Other security options include limiting users to particular directories. To limit the user “bob” to the starting directory “/tmp” you can use:

DefaultRoot /tmp bob

The more general approach is to restrict users to their own home directory, which you can accomplish via:

DefaultRoot ~

This causes all users to be presented with the contents of their home directory (as specified by /etc/passwd) when they login.

Permitting Anonymous Access

To permit anonymous access to your server you will need to uncomment the configuration options which are already present in the standard /etc/proftpd.conf file.

This is a good starting point:

<Anonymous ~ftp>
   User				ftp
   Group			nogroup

   # We want clients to be able to login with "anonymous" as well as "ftp"
   UserAlias			anonymous ftp

   # Cosmetic changes, all files belongs to ftp user
   DirFakeUser	on ftp
   DirFakeGroup on ftp

   RequireValidShell		off

   # Limit the maximum number of anonymous logins
   MaxClients			10

   # We want 'welcome.msg' displayed at login, and '.message' displayed
   # in each newly chdired directory.
   DisplayLogin			welcome.msg
   DisplayFirstChdir		.message

   # Limit WRITE everywhere in the anonymous chroot
   <Directory *>
     <Limit WRITE>
       DenyAll
     </Limit>
   </Directory>
</Anonymous>

This configuration setting allows users to login with either anonymous, or ftp, as username and they will be able to read from /home/ftp.

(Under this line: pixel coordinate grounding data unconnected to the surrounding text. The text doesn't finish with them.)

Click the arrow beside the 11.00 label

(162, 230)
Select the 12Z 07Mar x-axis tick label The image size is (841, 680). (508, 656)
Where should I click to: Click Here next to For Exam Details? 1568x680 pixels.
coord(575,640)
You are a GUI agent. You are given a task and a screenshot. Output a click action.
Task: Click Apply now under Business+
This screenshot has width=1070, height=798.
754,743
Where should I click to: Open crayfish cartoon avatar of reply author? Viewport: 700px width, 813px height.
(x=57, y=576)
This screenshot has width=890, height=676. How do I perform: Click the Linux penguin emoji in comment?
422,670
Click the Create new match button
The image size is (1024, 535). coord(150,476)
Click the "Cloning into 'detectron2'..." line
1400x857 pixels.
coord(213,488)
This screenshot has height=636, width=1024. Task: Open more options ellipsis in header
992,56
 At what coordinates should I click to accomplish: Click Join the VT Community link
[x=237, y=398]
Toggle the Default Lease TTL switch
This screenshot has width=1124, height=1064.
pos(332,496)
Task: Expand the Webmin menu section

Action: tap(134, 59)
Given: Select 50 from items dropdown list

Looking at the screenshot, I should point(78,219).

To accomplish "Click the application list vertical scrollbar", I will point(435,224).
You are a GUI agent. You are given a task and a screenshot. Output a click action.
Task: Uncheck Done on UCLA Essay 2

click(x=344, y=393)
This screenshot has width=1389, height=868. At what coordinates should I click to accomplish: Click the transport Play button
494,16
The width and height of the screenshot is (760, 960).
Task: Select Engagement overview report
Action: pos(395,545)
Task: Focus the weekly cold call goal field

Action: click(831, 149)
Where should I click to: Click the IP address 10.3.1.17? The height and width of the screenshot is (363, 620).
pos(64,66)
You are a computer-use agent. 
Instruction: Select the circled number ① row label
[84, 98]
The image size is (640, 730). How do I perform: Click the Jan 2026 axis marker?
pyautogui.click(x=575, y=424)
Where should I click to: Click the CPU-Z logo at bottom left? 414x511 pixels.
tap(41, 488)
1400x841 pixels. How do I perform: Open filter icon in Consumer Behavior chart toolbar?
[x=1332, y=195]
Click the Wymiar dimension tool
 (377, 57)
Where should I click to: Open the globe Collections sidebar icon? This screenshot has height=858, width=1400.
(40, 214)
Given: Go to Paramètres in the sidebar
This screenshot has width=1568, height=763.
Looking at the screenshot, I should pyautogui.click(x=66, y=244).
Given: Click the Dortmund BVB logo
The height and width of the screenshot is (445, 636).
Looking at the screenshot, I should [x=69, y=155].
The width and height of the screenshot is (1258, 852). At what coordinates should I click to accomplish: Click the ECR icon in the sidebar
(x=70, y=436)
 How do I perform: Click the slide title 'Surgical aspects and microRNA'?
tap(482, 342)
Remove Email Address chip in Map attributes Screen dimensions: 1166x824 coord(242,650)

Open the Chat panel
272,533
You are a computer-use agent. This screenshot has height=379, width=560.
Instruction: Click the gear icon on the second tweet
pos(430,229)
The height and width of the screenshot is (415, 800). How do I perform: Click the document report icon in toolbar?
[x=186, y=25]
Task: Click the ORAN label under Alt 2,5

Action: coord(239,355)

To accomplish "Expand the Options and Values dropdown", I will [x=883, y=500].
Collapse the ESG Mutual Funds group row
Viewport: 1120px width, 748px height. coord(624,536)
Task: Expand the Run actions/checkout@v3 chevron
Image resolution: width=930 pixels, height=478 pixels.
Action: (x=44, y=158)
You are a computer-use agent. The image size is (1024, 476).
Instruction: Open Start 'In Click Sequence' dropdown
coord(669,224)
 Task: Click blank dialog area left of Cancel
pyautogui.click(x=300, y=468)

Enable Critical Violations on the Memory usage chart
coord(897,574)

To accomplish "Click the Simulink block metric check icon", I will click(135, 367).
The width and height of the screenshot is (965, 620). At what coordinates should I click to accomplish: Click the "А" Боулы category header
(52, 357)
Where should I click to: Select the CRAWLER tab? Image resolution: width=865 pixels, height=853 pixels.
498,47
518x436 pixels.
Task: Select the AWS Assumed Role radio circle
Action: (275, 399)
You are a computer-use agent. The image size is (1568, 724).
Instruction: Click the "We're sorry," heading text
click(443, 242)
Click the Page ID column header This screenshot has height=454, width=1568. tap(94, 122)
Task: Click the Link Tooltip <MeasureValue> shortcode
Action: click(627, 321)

Thankfully they will be unable to upload new content, or delete existing files. They will be given only read-only access to the server.

Miscallaneous Options
There are some other options which you might wish to change, for example the welcome message presented to clients.

The welcome message presented is read from /home/ftp/welcome.msg, editing that file will immediately change the text sent to users.

The hostname of your server is typically displayed to clients when they connect – in the Debian package the greeting only includes the string “Debian” – as you can see from the following session:

user@host:~ ftp localhost
Connected to localhost.localdomain.
220 ProFTPD 1.2.10 Server (Debian) [127.0.0.1]

To change this update the proftpd.conf file to include:

ServerName "My.host.name"